Q: What are the challenges that Aboriginal people face in Coastal B.C. regarding climate change?
RM: All communities in these areas are resource communities, making them vulnerable to climate change because they tend to be highly dependent on a single industry like fishing, farming, agriculture or forestry. For Aboriginal peoples, these changes affect the interdependency of people, culture and nature that is fundamental to their way of life.
Q: How do Aboriginal people understand climate change in these communities?
RM: Aboriginal people understand climate change in the context of their culture, experience and history. These are people who have a history of having their culture threatened one way or the other so they liken climate change to other overall long-term challenges to their culture to which they have to adapt.
Q: How do non-Aboriginal people understand climate change in these communities?
RM: Non-Aboriginal people seem to be split on climate change. Firstly, unlike Aboriginal people, they do not relate it to their history or culture but may, for example, talk about it in terms of the current economy. Secondly, there is a sizable proportion that are still in denial that the problem is real or different from past climate change events and have very little understanding about how global warming expresses itself.
Q: How did the findings of The C5 Project drive your current research with The City of Whitehorse – Climate Change and Institutional Adaptive Capacity Project?
RM: From The C5 Project, I learned much about how individuals think about and interpret climate change, but didn’t come away with a good sense of these communities’ capacity to respond to climate change. The City of Whitehorse – Climate Change and Institutional Adaptive Capacity Project focuses entirely on what is going to happen to Arctic gateway cities like Whitehorse as a result of environmental changes, what processes they are using to deal with them and what is their capacity to respond.
Q: How is climate change impacting these cities?
RM: A major issue for the Arctic at a social and governance level is that two thirds of the population lives inside the cities.

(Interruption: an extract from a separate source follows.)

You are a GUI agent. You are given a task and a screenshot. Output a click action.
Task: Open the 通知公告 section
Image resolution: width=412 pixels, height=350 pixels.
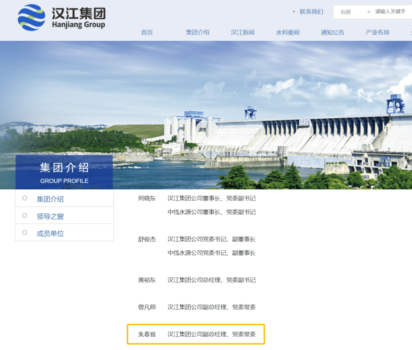(333, 32)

They are affected by what the climate is doing to their natural resources. For example, it is melting the ground and their roads are flooding. However, climate change is also producing an economic boom in the north through exploration and tourism. We’re capturing all of the dilemmas of management, politics and governance in regards to these issues and investigating the institutional capacities that they have to deal with them.
Q: Why is it so important to understand sociological responses to climate change?

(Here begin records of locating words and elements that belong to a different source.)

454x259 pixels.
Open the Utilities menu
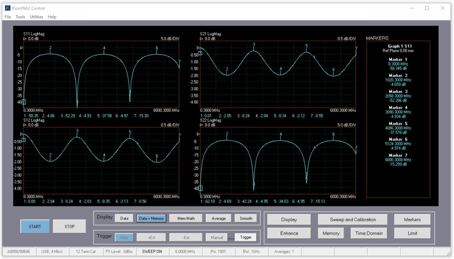[36, 17]
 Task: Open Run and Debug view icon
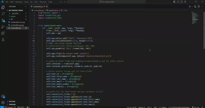click(x=3, y=27)
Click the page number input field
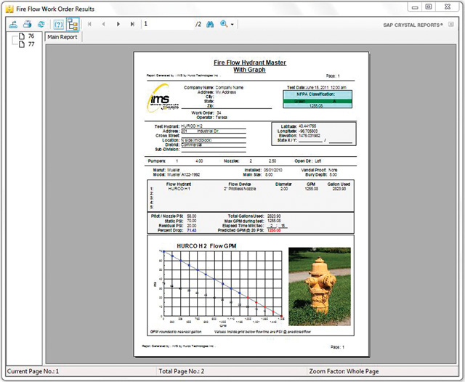This screenshot has height=382, width=465. 167,24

RM: Climate change is brought about by social behaviour. Our responses, either mitigation of it, or adapting to it, require changes in our behaviour and our social structures.
The C5 Project was funded by Natural Resources Canada. The City of Whitehorse – Climate Change and Institutional Adaptive Capacity Project is funded through a Canada International Polar Year (IPY) grant to the Climate Adaptation and Vulnerability in Arctic Regions (CAVIAR) research network.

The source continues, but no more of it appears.